China is Australia’s largest trading partner so the health of the Chinese economy is a major influence on the value of the Australian Dollar (AUD). When the Chinese economy is doing well it purchases more raw materials, goods and services from Australia, lifting demand for the AUD, and pushing up its value. The opposite is the case when the Chinese economy is not growing as fast as expected. Positive or negative surprises in Chinese growth data, therefore, often have a direct impact on the Australian Dollar and its pairs.

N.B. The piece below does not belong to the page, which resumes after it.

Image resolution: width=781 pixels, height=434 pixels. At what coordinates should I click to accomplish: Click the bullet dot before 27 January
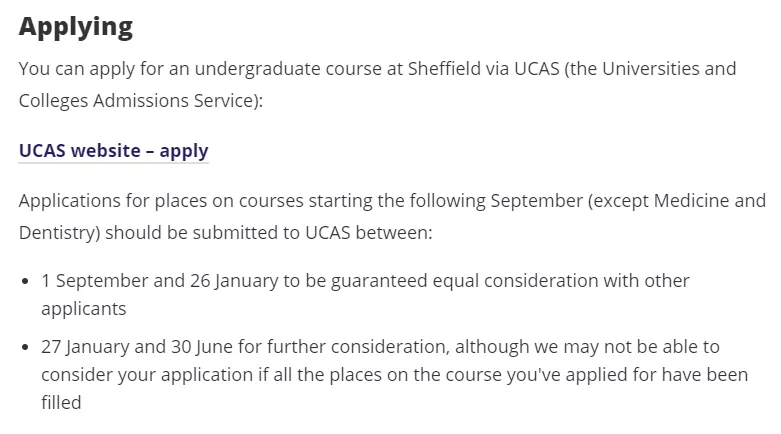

Iron Ore is Australia’s largest export, accounting for $118 billion a year according to data from 2021, with China as its primary destination. The price of Iron Ore, therefore, can be a driver of the Australian Dollar. Generally, if the price of Iron Ore rises, AUD also goes up, as aggregate demand for the currency increases. The opposite is the case if the price of Iron Ore falls. Higher Iron Ore prices also tend to result in a greater likelihood of a positive Trade Balance for Australia, which is also positive of the AUD.
The Trade Balance, which is the difference between what a country earns from its exports versus what it pays for its imports, is another factor that can influence the value of the Australian Dollar. If Australia produces highly sought after exports, then its currency will gain in value purely from the surplus demand created from foreign buyers seeking to purchase its exports versus what it spends to purchase imports. Therefore, a positive net Trade Balance strengthens the AUD, with the opposite effect if the Trade Balance is negative.